Task directions ▸ Beginning at the top of the listing, repeat each line exactly until the line with "Viewport: 869px width, 371px height." has been repeated too.

Listed records ▸

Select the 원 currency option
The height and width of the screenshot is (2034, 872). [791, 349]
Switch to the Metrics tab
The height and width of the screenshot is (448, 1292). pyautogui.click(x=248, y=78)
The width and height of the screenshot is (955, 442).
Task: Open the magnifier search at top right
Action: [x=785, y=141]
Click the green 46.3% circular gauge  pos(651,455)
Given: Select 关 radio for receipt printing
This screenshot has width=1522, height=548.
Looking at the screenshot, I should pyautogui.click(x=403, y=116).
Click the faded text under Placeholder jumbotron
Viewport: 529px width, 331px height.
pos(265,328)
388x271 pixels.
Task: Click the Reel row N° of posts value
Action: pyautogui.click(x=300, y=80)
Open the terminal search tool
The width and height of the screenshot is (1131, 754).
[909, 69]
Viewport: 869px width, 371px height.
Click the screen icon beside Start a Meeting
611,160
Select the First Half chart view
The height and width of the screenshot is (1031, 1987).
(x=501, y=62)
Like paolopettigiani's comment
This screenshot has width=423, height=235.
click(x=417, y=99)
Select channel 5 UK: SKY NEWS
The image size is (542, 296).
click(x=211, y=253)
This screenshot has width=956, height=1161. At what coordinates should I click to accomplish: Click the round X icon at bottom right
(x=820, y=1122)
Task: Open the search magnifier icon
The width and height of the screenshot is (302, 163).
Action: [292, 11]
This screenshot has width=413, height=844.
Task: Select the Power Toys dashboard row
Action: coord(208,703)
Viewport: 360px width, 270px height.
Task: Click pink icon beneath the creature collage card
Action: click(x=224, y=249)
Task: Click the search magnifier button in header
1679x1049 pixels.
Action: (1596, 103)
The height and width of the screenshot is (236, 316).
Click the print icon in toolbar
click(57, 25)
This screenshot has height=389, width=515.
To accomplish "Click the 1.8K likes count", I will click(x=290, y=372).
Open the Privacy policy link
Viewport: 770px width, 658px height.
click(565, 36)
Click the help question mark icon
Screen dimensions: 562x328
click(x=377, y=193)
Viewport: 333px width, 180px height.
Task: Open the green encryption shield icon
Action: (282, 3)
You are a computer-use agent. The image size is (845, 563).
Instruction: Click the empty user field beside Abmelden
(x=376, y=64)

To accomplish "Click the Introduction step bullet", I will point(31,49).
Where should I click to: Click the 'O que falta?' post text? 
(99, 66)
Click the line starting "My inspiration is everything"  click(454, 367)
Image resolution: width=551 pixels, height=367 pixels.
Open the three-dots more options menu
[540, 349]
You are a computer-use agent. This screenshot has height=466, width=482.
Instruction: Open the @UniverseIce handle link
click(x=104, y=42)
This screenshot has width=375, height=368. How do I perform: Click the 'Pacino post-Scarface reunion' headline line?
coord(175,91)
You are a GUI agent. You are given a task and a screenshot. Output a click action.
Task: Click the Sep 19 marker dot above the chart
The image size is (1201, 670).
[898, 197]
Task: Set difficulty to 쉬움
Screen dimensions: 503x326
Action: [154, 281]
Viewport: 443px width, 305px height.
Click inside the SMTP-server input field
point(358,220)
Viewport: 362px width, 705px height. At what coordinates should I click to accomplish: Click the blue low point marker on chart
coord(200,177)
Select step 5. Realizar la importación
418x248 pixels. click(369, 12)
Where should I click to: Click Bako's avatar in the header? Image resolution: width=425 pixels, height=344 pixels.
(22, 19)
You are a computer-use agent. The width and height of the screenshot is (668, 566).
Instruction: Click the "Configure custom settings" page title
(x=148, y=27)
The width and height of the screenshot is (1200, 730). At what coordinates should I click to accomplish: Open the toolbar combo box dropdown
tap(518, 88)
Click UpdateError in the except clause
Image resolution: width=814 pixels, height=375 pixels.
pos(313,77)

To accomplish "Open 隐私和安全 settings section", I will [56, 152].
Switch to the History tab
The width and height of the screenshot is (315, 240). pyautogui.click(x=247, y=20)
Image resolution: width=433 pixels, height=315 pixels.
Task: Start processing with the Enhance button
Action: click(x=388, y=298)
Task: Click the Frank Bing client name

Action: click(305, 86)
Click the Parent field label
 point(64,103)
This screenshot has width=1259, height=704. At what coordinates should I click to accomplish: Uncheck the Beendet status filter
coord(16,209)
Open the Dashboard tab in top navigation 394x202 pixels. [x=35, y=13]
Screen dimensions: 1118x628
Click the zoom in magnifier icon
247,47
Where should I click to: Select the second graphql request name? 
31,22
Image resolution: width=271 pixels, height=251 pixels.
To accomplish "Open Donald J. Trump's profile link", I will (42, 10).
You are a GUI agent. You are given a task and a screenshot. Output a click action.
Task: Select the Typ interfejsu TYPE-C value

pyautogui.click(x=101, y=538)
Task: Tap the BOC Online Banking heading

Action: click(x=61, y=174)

Result of this task ▸
Select the 원 currency option
The height and width of the screenshot is (2034, 872). [791, 349]
Switch to the Metrics tab
The height and width of the screenshot is (448, 1292). pyautogui.click(x=248, y=78)
The width and height of the screenshot is (955, 442).
Task: Open the magnifier search at top right
Action: [x=785, y=141]
Click the green 46.3% circular gauge  pos(651,455)
Given: Select 关 radio for receipt printing
This screenshot has width=1522, height=548.
Looking at the screenshot, I should pyautogui.click(x=403, y=116).
Click the faded text under Placeholder jumbotron
Viewport: 529px width, 331px height.
pos(265,328)
388x271 pixels.
Task: Click the Reel row N° of posts value
Action: pyautogui.click(x=300, y=80)
Open the terminal search tool
The width and height of the screenshot is (1131, 754).
[909, 69]
Viewport: 869px width, 371px height.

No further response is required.